If we were to use a sorted vector, performance in the use case described would
be affected by the size of the cached data if the data was stored 'inline' (as
a vector<pair<key, value>>) and if it was stored elsewhere would depend on how
we accessed it after finding the key. The best choice there would in turn
depend on the relative frequencies and distribution of insertions and
deletions and the percentage of cache hits.
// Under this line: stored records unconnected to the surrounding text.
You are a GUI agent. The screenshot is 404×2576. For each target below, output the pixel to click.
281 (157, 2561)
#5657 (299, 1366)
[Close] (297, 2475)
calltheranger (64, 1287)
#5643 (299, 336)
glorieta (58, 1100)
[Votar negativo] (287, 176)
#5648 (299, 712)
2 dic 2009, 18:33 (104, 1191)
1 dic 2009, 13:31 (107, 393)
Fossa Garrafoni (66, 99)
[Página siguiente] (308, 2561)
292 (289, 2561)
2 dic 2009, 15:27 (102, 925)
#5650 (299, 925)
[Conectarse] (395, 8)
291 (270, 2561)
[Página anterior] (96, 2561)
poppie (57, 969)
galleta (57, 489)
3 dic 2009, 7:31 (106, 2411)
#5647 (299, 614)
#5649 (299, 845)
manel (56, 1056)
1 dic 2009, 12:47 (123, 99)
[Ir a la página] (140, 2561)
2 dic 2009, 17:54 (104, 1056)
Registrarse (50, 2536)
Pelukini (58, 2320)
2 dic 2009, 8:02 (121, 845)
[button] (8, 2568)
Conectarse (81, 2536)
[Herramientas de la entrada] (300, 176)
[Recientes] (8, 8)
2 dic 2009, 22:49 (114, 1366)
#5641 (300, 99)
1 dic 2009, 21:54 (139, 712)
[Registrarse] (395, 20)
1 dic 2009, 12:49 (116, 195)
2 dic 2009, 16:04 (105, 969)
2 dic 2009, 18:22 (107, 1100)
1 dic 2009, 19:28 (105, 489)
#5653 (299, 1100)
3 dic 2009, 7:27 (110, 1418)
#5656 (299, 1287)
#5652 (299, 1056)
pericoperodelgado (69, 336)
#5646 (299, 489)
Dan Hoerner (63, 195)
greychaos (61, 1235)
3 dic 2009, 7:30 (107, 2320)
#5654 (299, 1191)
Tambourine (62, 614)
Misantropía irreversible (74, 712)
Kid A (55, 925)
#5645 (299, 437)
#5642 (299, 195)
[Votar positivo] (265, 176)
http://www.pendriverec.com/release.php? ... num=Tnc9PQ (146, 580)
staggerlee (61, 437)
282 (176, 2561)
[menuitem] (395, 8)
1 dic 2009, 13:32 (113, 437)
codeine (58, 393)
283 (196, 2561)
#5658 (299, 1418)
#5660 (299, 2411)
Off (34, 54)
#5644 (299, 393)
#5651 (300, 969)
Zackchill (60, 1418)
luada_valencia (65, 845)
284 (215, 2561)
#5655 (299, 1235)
In practice I think simple synthetic benchmarks like this end up being of
limited value. Usually you're better off implementing something simple with
reasonable theoretical performance based on your expectations of the
distribution of data you'll see, then profiling / benchmarking with
representative data (ideally captured real world data) once you have something
working. Making guesses / approximations up front about the data distribution
you'll see in practice can be just as misleading as relying on your intuitions
about performance without measuring.

Sometimes you have a good understanding of the data you'll have to deal with
up front (or even have the data available for testing), in which case you may
be able to do a better job of building meaningful benchmarks before starting a
full implementation, but in my experience that's relatively rare (though in
other domains it may be more common).